L’improvvisa voglia di guerra della politica italiana rischia non solo di annullare la ripresa post-pandemia, ma anche di trascinare il Paese in una nuova crisi economica. E per cosa? Non c’entra nulla la difesa della democrazia ucraina, peraltro mai esistita. Sembra piuttosto che le ragioni dell’interventismo siano di natura personale.

Prendiamo i due politici nostrani che nelle ultime settimane hanno calcato in testa con più forza l’elmetto della Nato: Mario Draghi ed Enrico Letta. Del primo basta ricordare il discorso d’insediamento alle Camere: in quella sede, l’attuale Presidente del Consiglio rimarcò più di una volta la professione di fede atlantista dell’Italia, e ora sta semplice mantenendo le promesse. Come la quasi totalità dei suoi predecessori, il Capo del governo italiano si dimostra disponibile a sacrificare l’interesse dei suoi connazionali sull’altare dell’obbedienza a Washington. Del resto, in assenza di questa predisposizione non sarebbe mai arrivato a Palazzo Chigi.

 

Lo sa benissimo anche il segretario del Pd, che di guerra non capisce nulla, ma nelle dinamiche del potere si trova decisamente a suo agio. Per natura dimesso e conciliante, Letta si è acceso di inusitato fervore quando ha avuto l’occasione di schierarsi con l’esercito americano, appoggiando l’invio di uomini e armi a sostegno della cosiddetta “resistenza” ucraina. E con quale obiettivo, se non quello di rientrare a Palazzo Chigi dopo Draghi? Del resto, il Partito democratico è il principale referente politico degli Stati Uniti in Italia: non a caso negli ultimi 15 anni si è ritrovato quasi sempre al governo, pur senza mai vincere le elezioni.

Basta sfogliare un qualsiasi manuale di storia contemporanea per rendersi conto che il nostro Paese non ha mai avuto un presidente del Consiglio sgradito a Washinton. La controprova di questo assioma è Matteo Salvini, che i manuali non sa nemmeno dove si comprino: come collocazione geopolitica, il segretario leghista ha scelto la parte dell’utile idiota di Putin e per questo non è mai diventato - né mai diventerà - presidente del Consiglio.
********
- _Istruzioni da seguire_
In base al brano sulla politica italiana e la guerra, rispondi in breve:
(a) In quale sede Mario Draghi rimarcò più volte la professione di fede atlantista dell'Italia?
(b) Da quanti anni, secondo il brano, il Partito democratico si ritrova quasi sempre al governo?
(c) Quale parte avrebbe scelto Matteo Salvini come collocazione geopolitica?

- _Dati forniti_
********
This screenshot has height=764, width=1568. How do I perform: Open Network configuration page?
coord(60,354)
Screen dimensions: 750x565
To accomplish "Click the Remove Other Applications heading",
********
- _Compito svolto_
(a) Nel discorso d'insediamento alle Camere.
(b) Da 15 anni, pur senza mai vincere le elezioni.
(c) La parte dell'utile idiota di Putin.